Par ordonnance pénale du 28 mai 2014, le Ministère public de
l’arrondissement de Lausanne a condamné A., pour séjour illégal,
à une peine privative de liberté de 80 jours et a mis les frais de procédure,
par 200 fr., à la charge du prévenu (AM14.009029-AMLN).
b)A. a été interpellé le 16 septembre 2011, puis les 13
octobre 2013 et 28 avril 2014 (cf. notamment PV aud. 1, lignes 43 à 71).
Entendu par la police de Lausanne le 13 octobre 2013, il a signé le
formulaire ad hoc informant les prévenus de leurs droits et obligations (P.

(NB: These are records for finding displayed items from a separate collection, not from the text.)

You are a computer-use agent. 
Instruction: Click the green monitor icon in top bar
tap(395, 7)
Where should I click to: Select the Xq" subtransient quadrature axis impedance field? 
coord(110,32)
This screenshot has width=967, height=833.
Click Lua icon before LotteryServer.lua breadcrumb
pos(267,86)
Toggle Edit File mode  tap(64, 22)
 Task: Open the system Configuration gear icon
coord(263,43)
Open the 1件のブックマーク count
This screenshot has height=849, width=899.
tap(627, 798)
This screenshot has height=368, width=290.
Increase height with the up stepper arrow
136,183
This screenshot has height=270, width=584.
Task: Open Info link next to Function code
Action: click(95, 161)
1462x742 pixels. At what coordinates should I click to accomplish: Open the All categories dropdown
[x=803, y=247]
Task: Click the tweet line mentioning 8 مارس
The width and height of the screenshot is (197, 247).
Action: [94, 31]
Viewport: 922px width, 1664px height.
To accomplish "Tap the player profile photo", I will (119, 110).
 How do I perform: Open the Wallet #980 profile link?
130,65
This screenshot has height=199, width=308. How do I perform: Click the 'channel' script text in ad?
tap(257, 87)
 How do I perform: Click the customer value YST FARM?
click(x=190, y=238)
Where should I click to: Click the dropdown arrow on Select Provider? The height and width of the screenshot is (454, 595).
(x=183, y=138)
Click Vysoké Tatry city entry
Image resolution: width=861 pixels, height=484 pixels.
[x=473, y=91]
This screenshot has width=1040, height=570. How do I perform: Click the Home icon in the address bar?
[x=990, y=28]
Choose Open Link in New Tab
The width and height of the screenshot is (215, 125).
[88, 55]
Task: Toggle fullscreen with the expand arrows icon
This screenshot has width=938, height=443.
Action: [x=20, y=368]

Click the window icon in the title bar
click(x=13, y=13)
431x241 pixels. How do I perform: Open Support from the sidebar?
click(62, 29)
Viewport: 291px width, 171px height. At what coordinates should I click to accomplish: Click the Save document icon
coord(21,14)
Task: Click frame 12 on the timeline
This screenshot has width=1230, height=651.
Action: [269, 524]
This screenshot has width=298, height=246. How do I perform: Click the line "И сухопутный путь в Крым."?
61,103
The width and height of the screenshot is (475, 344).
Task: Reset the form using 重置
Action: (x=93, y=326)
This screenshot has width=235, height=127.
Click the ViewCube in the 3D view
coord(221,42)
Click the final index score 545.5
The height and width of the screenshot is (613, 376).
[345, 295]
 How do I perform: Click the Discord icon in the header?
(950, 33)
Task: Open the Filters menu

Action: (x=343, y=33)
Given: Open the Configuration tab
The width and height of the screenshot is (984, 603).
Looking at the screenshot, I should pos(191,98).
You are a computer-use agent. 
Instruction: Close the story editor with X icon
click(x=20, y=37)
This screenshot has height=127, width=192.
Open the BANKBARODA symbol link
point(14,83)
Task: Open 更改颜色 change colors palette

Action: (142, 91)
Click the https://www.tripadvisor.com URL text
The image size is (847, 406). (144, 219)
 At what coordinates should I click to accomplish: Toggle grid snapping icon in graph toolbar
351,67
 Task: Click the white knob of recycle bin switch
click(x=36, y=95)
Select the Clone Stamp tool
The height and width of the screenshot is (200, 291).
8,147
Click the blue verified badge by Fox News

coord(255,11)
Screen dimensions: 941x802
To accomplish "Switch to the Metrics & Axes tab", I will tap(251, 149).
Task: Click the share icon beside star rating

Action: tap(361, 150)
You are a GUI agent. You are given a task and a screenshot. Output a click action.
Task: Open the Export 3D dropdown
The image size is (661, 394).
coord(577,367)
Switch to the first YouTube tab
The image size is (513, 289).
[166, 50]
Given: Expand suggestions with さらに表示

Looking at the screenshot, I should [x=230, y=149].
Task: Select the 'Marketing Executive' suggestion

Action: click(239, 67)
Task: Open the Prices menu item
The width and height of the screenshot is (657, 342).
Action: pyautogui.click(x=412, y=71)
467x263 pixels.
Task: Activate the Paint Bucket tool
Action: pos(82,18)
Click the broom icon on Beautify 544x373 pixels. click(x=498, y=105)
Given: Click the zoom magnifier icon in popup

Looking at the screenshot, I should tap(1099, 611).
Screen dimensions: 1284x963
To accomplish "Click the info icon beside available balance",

4 du dossier relatif à la procédure AM13.021929-AMLN). Il est détenu
depuis le 5 juillet 2015 en exécution, notamment, des ordonnances
pénales des 3 décembre 2013 et 28 mai 2014.
Entendu le 13 juillet 2015, le prévenu a fait savoir qu’il avait
déposé une demande d’asile en Italie. Cette requête ayant été rejetée, il a
demandé l’asile en Suisse (PV aud. 1, lignes 46-49). Il fait l’objet d’une
décision de renvoi, rendue le 18 mai 2011 et entrée en force depuis le 2
juin 2011, consécutive à la non-entrée en matière frappant sa demande
d’asile (PV aud. 1, lignes 54-55). L’intéressé est titulaire d’un permis de
séjour délivré par les autorités italiennes (P. 10 à l’identique dans les deux
dossiers AM13.021929-AMLN et AM14.009029-AMLN). Ce document ne
mentionne aucune adresse. Le prévenu prétend travailler en Italie (PV
aud. 1, ligne 91). Le 6 juillet 2015, il a accusé réception de ces deux
ordonnances, notamment, sur formulaire ad hoc de l’Office d’exécution
des peines (P. 9 du dossier relatif à la procédure AM13.021929-AMLN et P.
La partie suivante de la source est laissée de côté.